Security

Hi,

I'm having difficulty to come up with a solution for onboarding wired devices (mostly Windows 10 hosts). One of the common way is to first authenticate them with PEAP, and then let ClearPass return the URL for the switch to redirect users to onboard page. But my environment uses Azure AD and we don't want to join ClearPass to this AD, which makes PEAP-MSCHAPv2 isn't possible. 

So, is there any other way to automatically redirect wired devices to onboard page, and after they've been provisioned we'll let them authenticate with EAP-TLS?

Any ideas are greatly appreciated.

Regards,

Hi,

as you have mentined you don't want to join CP to Azure AD, so you really are limiting your options, as you still need a way to authenticated the devices prior to onboarding.

an option could be wired enforcement with captive portal then use SAML SSO to authenticate the user to ADFS (or another SAML provider).

Hi matthew,

I'm using ArubaOS switch, and I see that it has the option to specify multiple authentication methods on the port (802.1X, MAC auth, captive portal). But if we set 802.1X first and then captive portal, the users would have to fail 802.1X before being able to fallback to captive portal, which is not very good in terms of user experience. And if we set captive portal first, they might be redirected every time the port comes up, and not being able to authenticate by EAP-TLS. 

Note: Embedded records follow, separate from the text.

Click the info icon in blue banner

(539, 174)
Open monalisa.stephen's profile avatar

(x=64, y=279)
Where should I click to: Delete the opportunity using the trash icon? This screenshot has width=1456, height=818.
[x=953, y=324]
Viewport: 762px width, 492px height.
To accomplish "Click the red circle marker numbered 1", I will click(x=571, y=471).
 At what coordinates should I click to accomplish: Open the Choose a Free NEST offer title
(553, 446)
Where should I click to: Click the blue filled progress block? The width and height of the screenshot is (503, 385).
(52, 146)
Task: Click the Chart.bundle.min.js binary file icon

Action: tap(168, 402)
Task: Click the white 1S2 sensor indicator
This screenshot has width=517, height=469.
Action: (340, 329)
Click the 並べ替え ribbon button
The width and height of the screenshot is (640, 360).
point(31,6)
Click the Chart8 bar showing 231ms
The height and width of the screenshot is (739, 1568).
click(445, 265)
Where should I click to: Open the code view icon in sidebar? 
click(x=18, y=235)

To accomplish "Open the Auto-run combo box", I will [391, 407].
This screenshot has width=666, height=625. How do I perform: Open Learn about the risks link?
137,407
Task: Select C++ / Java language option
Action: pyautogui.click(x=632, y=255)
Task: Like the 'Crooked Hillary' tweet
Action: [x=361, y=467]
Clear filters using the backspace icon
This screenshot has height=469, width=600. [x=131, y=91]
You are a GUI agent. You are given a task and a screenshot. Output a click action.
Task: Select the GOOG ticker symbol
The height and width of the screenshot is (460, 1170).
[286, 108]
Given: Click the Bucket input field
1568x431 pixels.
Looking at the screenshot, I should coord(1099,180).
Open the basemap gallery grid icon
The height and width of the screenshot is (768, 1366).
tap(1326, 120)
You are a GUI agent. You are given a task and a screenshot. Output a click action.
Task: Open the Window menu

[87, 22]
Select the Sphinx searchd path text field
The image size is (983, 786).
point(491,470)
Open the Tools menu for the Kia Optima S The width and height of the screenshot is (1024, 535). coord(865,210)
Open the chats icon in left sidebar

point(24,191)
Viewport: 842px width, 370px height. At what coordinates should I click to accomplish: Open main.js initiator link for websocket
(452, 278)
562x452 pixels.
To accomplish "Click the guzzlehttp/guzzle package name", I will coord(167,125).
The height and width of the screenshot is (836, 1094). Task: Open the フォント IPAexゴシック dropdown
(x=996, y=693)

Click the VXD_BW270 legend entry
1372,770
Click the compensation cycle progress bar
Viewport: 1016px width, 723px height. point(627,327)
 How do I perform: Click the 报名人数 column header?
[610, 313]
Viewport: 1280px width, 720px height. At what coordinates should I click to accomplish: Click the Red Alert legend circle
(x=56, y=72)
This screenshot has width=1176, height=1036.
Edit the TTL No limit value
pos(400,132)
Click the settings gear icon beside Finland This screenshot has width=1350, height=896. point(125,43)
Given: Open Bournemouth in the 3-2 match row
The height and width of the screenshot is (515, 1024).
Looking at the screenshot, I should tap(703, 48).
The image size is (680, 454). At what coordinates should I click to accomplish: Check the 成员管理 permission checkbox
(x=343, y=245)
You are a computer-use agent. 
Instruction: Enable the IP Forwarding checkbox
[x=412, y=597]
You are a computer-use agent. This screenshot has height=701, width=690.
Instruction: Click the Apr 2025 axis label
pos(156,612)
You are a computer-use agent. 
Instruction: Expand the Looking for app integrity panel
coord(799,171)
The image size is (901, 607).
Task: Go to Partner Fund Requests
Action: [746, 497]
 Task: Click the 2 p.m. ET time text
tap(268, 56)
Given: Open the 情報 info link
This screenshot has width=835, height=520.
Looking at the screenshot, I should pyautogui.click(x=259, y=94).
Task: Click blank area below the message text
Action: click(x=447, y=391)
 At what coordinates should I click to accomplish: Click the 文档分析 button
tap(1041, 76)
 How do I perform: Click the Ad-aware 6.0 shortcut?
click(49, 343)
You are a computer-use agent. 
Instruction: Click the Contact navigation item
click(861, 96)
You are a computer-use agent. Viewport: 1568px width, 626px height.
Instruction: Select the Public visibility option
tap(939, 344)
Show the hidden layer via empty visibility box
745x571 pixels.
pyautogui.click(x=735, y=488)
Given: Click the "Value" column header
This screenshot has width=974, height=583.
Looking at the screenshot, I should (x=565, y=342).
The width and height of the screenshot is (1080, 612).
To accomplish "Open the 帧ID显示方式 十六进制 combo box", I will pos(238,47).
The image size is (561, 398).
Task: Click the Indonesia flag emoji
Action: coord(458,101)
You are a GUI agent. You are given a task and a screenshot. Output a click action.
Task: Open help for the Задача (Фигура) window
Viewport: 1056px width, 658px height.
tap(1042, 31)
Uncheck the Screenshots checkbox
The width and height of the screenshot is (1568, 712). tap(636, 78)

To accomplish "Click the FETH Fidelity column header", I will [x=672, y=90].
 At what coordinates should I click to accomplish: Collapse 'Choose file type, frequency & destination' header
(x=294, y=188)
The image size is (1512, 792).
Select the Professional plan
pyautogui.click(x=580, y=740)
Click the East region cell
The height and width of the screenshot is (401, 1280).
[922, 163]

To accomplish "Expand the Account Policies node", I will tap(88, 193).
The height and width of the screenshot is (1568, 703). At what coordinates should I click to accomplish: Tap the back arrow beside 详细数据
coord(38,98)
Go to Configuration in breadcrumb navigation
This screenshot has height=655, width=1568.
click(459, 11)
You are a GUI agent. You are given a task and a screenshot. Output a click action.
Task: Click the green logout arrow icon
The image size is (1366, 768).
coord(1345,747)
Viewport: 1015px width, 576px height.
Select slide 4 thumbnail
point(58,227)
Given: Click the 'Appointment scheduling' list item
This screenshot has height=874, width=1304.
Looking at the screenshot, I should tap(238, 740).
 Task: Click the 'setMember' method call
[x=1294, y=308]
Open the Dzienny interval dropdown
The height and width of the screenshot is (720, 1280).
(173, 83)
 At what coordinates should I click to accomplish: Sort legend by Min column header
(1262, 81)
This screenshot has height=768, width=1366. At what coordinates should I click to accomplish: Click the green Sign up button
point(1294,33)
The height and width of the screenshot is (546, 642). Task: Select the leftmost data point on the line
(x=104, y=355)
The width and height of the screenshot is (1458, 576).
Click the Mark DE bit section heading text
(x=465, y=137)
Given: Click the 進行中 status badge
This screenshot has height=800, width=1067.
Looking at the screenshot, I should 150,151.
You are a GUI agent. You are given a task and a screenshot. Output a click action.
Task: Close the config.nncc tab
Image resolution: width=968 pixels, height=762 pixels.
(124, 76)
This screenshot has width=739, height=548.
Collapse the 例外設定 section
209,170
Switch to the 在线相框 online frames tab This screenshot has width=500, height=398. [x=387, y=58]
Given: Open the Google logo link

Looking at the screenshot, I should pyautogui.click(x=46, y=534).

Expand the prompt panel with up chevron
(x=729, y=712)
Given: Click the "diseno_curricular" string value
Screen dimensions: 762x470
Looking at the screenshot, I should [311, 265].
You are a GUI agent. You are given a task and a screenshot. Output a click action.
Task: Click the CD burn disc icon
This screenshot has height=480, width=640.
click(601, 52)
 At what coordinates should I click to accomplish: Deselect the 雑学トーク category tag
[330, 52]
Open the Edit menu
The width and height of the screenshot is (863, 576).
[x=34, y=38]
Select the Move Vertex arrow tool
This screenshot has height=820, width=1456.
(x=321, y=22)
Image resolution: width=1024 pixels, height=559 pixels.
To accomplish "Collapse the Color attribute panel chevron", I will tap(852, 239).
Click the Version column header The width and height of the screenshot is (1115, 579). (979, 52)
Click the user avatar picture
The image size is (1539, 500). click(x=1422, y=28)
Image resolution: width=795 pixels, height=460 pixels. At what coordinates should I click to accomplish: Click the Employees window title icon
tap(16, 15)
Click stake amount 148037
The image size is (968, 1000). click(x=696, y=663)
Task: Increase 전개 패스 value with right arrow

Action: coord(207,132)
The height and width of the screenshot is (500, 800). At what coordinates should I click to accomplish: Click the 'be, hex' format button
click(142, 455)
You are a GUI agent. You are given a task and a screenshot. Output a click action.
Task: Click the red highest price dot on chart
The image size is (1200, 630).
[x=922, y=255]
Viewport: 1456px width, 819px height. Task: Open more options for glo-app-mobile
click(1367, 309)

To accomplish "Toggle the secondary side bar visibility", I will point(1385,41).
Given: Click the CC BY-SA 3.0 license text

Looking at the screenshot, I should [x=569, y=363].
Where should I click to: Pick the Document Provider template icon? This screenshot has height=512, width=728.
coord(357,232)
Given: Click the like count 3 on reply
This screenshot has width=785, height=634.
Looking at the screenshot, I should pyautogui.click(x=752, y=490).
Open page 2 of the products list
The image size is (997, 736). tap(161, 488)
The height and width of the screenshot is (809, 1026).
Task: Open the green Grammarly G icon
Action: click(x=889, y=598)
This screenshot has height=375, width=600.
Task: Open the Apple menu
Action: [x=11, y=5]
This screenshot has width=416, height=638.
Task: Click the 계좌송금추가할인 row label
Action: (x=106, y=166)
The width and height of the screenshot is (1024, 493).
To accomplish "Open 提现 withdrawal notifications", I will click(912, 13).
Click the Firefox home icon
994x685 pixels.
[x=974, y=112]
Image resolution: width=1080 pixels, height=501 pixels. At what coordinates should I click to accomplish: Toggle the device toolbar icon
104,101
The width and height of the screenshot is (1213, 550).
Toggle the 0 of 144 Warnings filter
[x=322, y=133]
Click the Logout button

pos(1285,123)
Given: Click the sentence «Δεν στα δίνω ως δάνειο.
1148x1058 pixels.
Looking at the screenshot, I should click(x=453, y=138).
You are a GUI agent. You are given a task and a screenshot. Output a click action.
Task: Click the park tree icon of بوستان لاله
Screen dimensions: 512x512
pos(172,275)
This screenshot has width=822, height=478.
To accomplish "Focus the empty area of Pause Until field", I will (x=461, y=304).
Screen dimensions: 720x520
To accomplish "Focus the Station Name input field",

That's what I understand about ArubaOS switch's behavior, and I'm afraid it may not work that way. Am I missing something?

Regards,

yes the user would fail auth, but as you are not wanting to join AD your options are very limited.

Hi Tim,

I think for that to work we need to configure both 802.1X and captive portal on the switch port, with captive portal as the fallback. And the user would have to fail 802.1X first before captive portal and the onboard process get applied. Correct?